[START OF Listing]

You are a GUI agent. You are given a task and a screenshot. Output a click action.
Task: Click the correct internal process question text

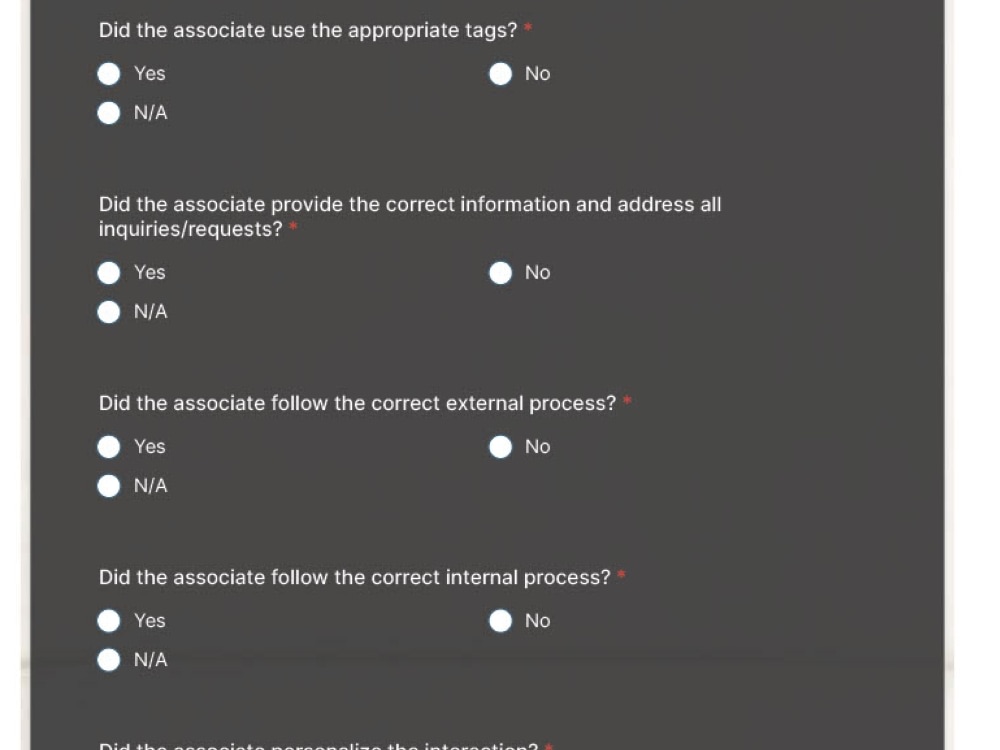tap(355, 578)
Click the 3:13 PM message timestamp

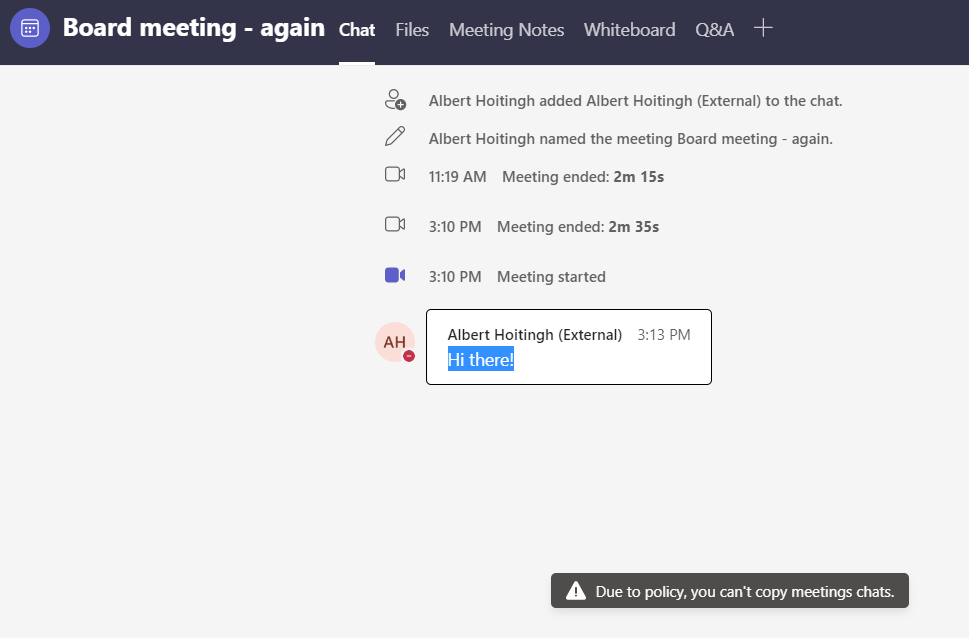tap(664, 335)
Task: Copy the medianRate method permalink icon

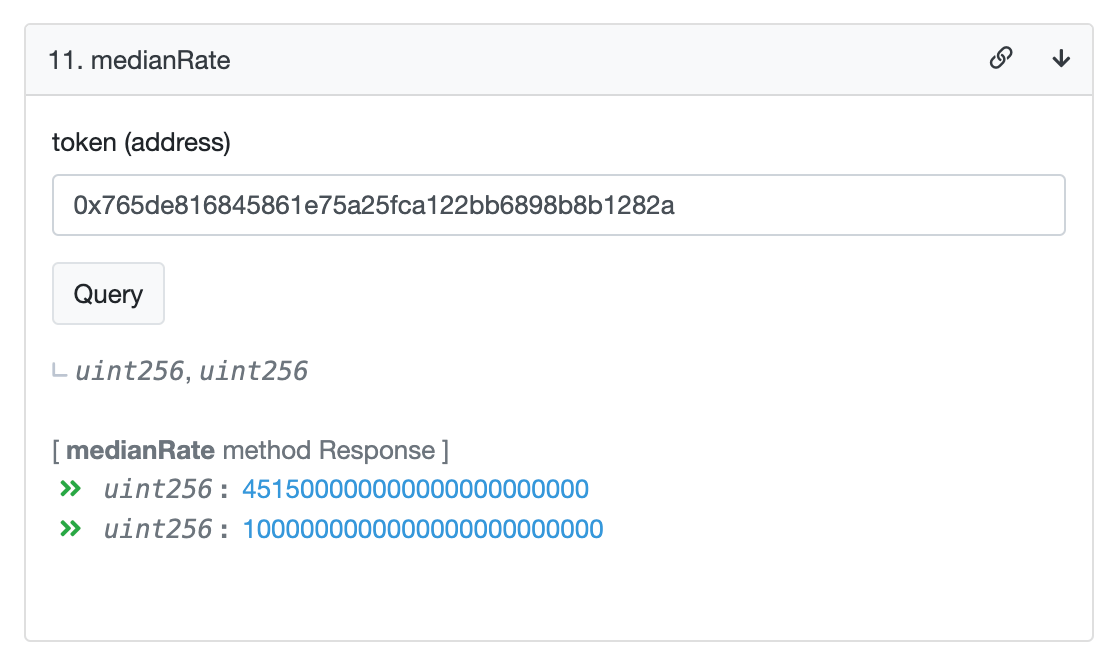Action: pos(1001,58)
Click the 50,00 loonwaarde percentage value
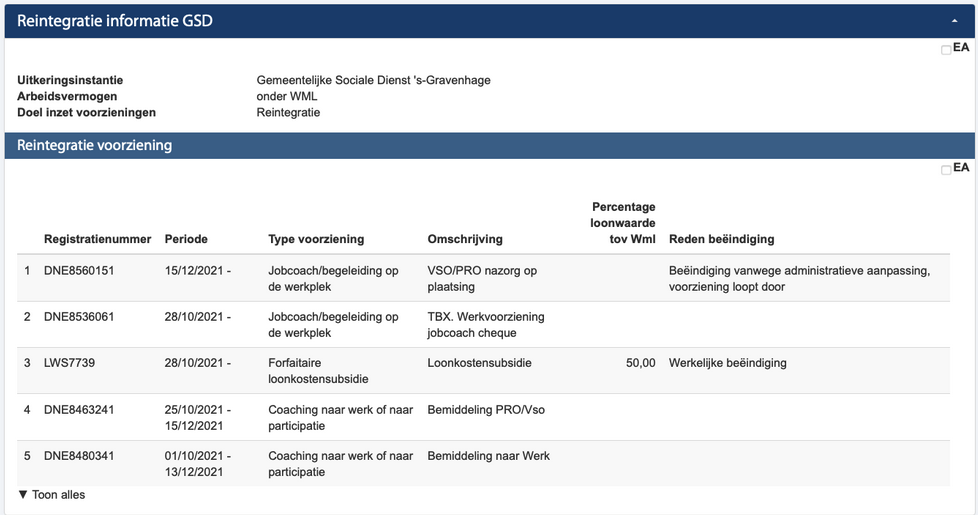Screen dimensions: 978x515 tap(640, 363)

[END OF Listing]

- _Your objective_: Format the data as a numbered list, starting at the line that contains "Task: Copy the" and ending at the end of the data, leaving out blank lines. Omit the pictures from the answer.

- _The result_:
1. Task: Copy the medianRate method permalink icon
2. Action: pos(1001,58)
3. Click the 50,00 loonwaarde percentage value
4. Screen dimensions: 978x515 tap(640, 363)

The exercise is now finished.